# What is being asked:
Make an exact copy of the records below, excluding images.

# Exercise data:
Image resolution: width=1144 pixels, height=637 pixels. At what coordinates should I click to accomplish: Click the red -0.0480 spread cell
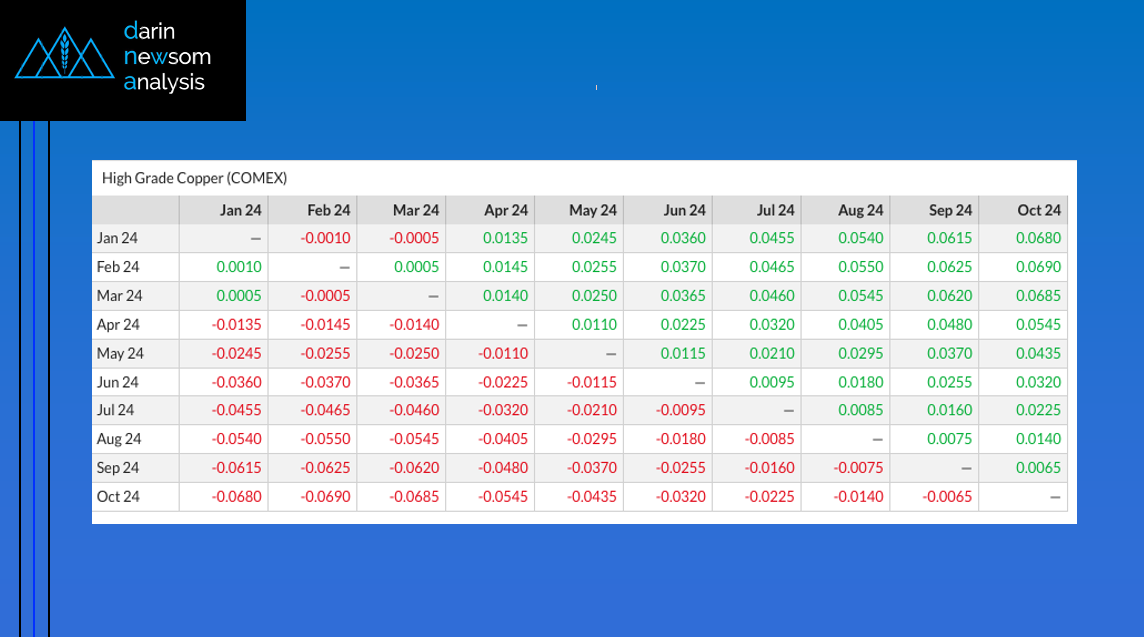tap(505, 468)
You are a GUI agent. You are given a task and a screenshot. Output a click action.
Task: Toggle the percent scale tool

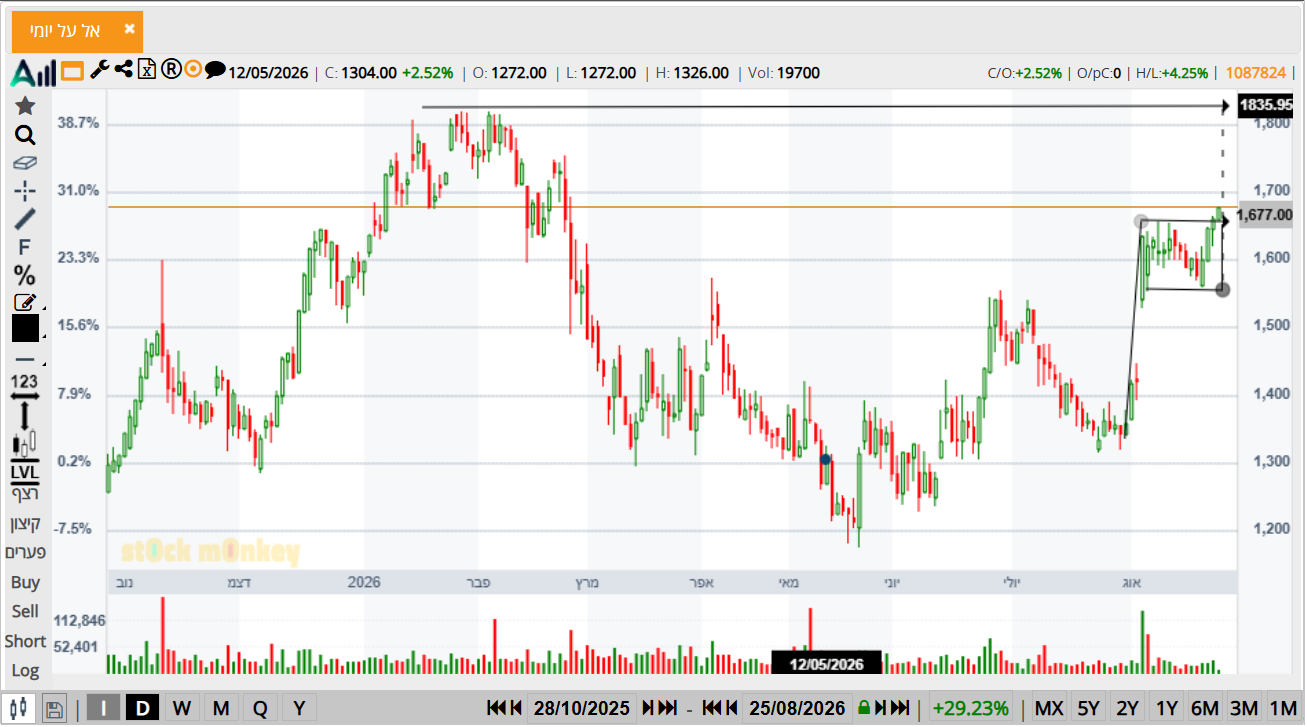25,275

# Result for this task:
Image resolution: width=1144 pixels, height=637 pixels. At what coordinates should I click to accomplish: Click the red -0.0480 spread cell
tap(505, 468)
You are a GUI agent. You are given a task and a screenshot. Output a click action.
Task: Toggle the percent scale tool

25,275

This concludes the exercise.